フェリックス機関の戦艦ジルニトラ。そこで出会ったマグナスというミスリルが、この世界に自分たちの存在を公表したからだ。
世界中に広まったミスリルの存在。人々は人間以外の知的生命体の存在に恐怖し、それらがいつどこに潜んでいるのかもわからない状況に絶望した。
当たり前のように発生した差別と糾弾、そして国連や政府への批判の声は急激な高まりを見せ、この世界全てを憎しみや恐怖が飲み込もうとしていた。
ボクらはこうなる前に何かをしなければならなかったのかもしれない。こうなってしまう前に、この世界を救って見せなければならなかったのかもしれない。
もう人々は何も信じられなくなったし何も守ろうとはしなくなった。量産され続ける結晶機、ハイブリッドと各地でのミスリルとの抗争は激化を増すばかりで、ここモスクワフロンティアも例外ではなかった。
結晶塔周辺からは常に戦闘音が鳴り響き、今も世界中で沢山の人がミスリルと争っている。その遠い世界の出来事を今のボクたちはただ眺める事しか出来なかった。
「おーいっ!! 飯、買って来たぞ〜っ!」
坂道を木田君が走ってくるのが見えた。ボクらは軽く手を翳し、彼に応える。
あの日、木田君は輸送機を勝手に動かし、ボクらを救いにきてくれた。如月重工の人々に咎められても彼は聞こうとはせず、イゾルデを助けるために輸送機を犠牲にして飛び込んできてくれたのだ。
勿論彼一人の力ではなかった。同席していた佐崎君と、それから如月の崇行さん。二人の支持もあり、ボクらの命は本当にギリギリで助かったのだ。
そんなボクらの危険にいち早く気づいてくれたのが響さんとありすちゃんだった。二人は輸送機に自分たちを繋げていたワイヤーを引き千切ってまで助けに来てくれたのだ。
イゾルデもそうだ。その数分前まで彼女たちは討論を繰り返していたらしい。自分たちが本当に成すべき事がなんなのか、その答えを探していた。

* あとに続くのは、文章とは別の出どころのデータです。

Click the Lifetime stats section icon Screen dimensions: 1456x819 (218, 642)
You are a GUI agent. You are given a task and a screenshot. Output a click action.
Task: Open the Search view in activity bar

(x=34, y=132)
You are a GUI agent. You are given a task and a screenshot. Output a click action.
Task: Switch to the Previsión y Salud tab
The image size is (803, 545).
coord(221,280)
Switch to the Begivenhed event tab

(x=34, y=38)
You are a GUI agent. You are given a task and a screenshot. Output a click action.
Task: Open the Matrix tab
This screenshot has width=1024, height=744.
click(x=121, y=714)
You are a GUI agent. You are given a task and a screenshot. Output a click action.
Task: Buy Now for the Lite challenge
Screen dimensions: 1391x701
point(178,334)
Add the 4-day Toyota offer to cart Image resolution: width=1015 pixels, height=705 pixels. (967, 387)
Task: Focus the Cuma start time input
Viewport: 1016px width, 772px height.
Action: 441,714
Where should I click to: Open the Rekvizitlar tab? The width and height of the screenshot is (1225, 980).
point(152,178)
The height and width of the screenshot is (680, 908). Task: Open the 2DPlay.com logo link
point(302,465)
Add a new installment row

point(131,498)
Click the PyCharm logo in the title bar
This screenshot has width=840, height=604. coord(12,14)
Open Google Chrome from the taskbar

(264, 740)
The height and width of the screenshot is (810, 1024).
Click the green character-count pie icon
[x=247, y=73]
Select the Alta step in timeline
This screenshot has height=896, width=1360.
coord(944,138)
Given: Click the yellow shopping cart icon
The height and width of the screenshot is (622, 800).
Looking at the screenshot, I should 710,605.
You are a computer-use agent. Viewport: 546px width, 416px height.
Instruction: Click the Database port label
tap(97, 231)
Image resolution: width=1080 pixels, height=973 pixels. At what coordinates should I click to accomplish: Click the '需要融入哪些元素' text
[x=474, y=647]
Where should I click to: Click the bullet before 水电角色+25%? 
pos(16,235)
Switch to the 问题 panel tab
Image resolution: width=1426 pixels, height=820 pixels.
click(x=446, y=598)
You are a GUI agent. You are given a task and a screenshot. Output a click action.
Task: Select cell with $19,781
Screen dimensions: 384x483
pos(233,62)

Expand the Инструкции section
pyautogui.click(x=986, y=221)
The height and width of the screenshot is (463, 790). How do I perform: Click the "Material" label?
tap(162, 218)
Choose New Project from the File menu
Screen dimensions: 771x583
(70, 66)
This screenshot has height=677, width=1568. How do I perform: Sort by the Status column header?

そして彼女たちは来てくれた。一度は刃を交え、離れ離れになったボクたちは吸い寄せられるように一つになった。勿論、代償は少なくはなかったけど。
「ほら、イゾルデ元気だせよ! お前がシャキっとしてないと、何かこっちまで気が滅入るだろ?」
「……すまない」
「だーかーらっ! そんな顔すんなって! あ、分かったぜ。腹へってんだろ? 食えば元気出るって、な!?」
「……某がそんな大飯食らいに見えるのか、お前は」
イゾルデは……色々あってすっかり気を落としてしまっていた。彼女の場合、多分様々な罪悪感が原因なのだと思う。
彼女は立場ある人間であり、周囲の期待に応える義務を持つ存在だった。そんな彼女が踏みにじってしまった沢山の声を思えばこそ、彼女は俯いたままなのだろう。
木田君は……相変わらずだ。最近じゃ彼の笑顔や明るい声が随分皆を励ましてくれている。特にイゾルデを気にかけているようで、よくああやって声をかけてくれている。
多分、イゾルデもそれで救われているのだと思う。木田君と一緒に冗談を言っている時だけ、彼女は少しだけ寂しげに笑顔を見せる。
「海斗もボサっとしてねーで手伝えって! これすげえ重かったんだからな……。いっくら人手不足だからって、俺にばっかやらせんなよ雑用を〜」
「ごめんごめん。まぁ、男の子だからしょうがないよ。 ねっ?」
「女みたいな顔してるからって自分は例外だとでも思ってんのか……? いいから来い!」
「っとと……。ご、ごめんイゾルデ……手伝ってくるよ」
「ああ」
憂鬱そうに手を挙げて応える彼女から視線を反らし、ボクらは宿の中に戻った。
宿というか、なんというか。既にこの一帯は誰もが避難してしまっていて一般人はいなくなってしまったので、空いている一軒家を借りている状態だ。勿論悪い事だというのは分かっているけれど、そんな事を言っていられる状況でもなかった。
台所に立ち、包丁を片手に袖を捲くる木田君。鼻歌を歌いながら手際よく野菜を刻む彼の横顔を眺めながらエプロンを締める。
「最近、木田君のお陰でみんな少し持ち直してきたみたい。何だか色々押し付けちゃってごめんね」
「ん? あぁ、いいんだよそんなのは。俺はさ、ホラ。戦えねえからさ。皆みたいに、辛い想いを自分でする事もねえから。俺に出来る事って、今の所雑用とか、それくらいだろ? だから俺は気にしてねえよ。むしろ出来る事があって嬉しいくらいだぜ」
歯を見せ彼は無邪気に笑う。ボクもそれに微笑を返す。彼はなんというか、本当に純粋だ。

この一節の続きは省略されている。